51616 commented 5 years ago

This repo is quite generic board game reinforcement environment so I think the main part to be changed is the game environment and probably the tree search since, as i understand, there's no need for that in most card games. I think you can get it to work within a month or so from my experience playing with the code.

rubencart commented 5 years ago

I do think you could use a search tree for a lot of card games, like games where players have cards in their hands and get to choose which one they play in each turn. I'm not sure how you could fit the incomplete knowledge thing (not knowing your opponents hands, so, his options) into building the search tree however...

51616 commented 5 years ago

@rubencart That's my point since you don't have complete knowledge of the opponents' cards you can't use MCTS unless you change the look ahead algorithm which i don't think would be finished within reasonable time.

henry-p commented 5 years ago

One hint: instead of building a "canonical form" of the board position, you could represent the players as different channels of the position (if you think of the position as an image). Each channel would be a complete board that denotes only the pieces of one player, where the rest of the entries in that channel is 0.

rubencart commented 5 years ago

@51616 Mmm okay yes I see, it isn't so straightforward.

But what if you extend this to non-deterministic games, e.g. Monopoly where you have to throw a dice. That should be possible using only a slightly modified version of the current tree search right? So if you model an opponents turn in a card game as a stochastic sample from the cards left in the game or something like that, it should be possible using a version of tree search relatively close to the current one right? Or, at every TS iteration before you start at the root node, you deal all cards left in the game (minus the ones in your own hand) to the other players and then start the search, now with complete knowledge (complete, but probably incorrect).

I'm just thinking how you could still leverage some of the advantage TS offers on top of just using probabilities coming from the neural net. It probably won't be as powerful as with complete knowledge, but might be worth trying. Let me know what you think :)

davidson16807 commented 5 years ago

@rubencart That's my point since you don't have complete knowledge of the opponents' cards you can't use MCTS unless you change the look ahead algorithm which i don't think would be finished within reasonable time.

I think MCTS is still applicable to games with imperfect information. MCTS only needs to provide action likelihoods that indicate ideal play. If you're playing poker, MCTS would have complete knowledge of game state and the action likelihoods it outputs would indicate how an agent would play if he were cheating. The agent could then be trained to map ideal play to subtle cues from observation. He could learn to "call a bluff", so to speak.

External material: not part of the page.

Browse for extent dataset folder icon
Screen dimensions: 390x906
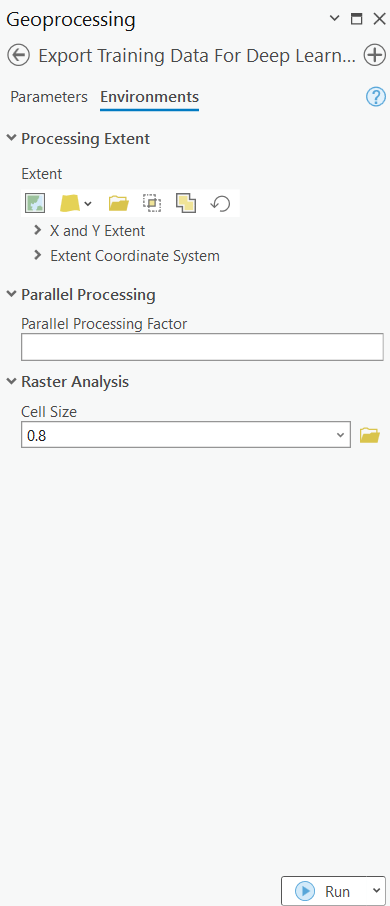tap(118, 203)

rubencart commented 5 years ago

@davidson16807 Mmm I think you're right... for training anyway. We'd have to try and see :). And at inference time you'd use a version of TS like I described? Or just the policy network output? Because if you want to actually use the algorithm to play fair games you can't use TS with complete knowledge of course :).

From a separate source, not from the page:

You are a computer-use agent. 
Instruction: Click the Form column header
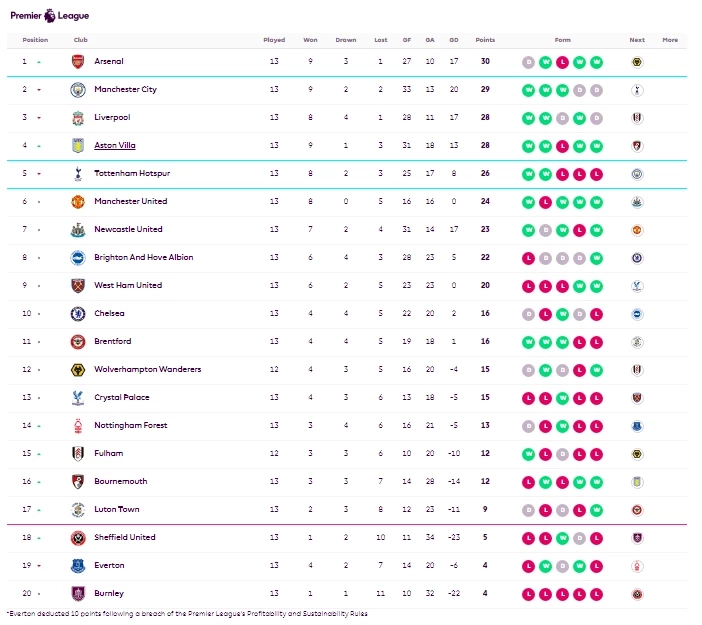(563, 40)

davidson16807 commented 5 years ago

at inference time you'd use a version of TS like I described?

By "inference time" you mean playing without seeing the opponent's cards, right? Personally, I would just use the policy network. If it's trained well enough, it should be just as good as the TS. If anything it should be better, since it can presumably call bluffs. But that's just theory right now.

I like the idea of using MCTS to model uncertainty, though. I'm trying to use RL for a single player game that features imperfect knowledge of the weather. Right now I'm handling it like the poker example, but I've been thinking about modeling it as an asymmetric two player where the weather features as an agent.

I guess that means if you really want to think big, you could generalize the algorithm to work with asymmetric N-player games. :D

51616 commented 5 years ago

My thought now is you can use the same MCTS algorithm but make the getNextGameState function stochastic so each time you take an action the results could vary.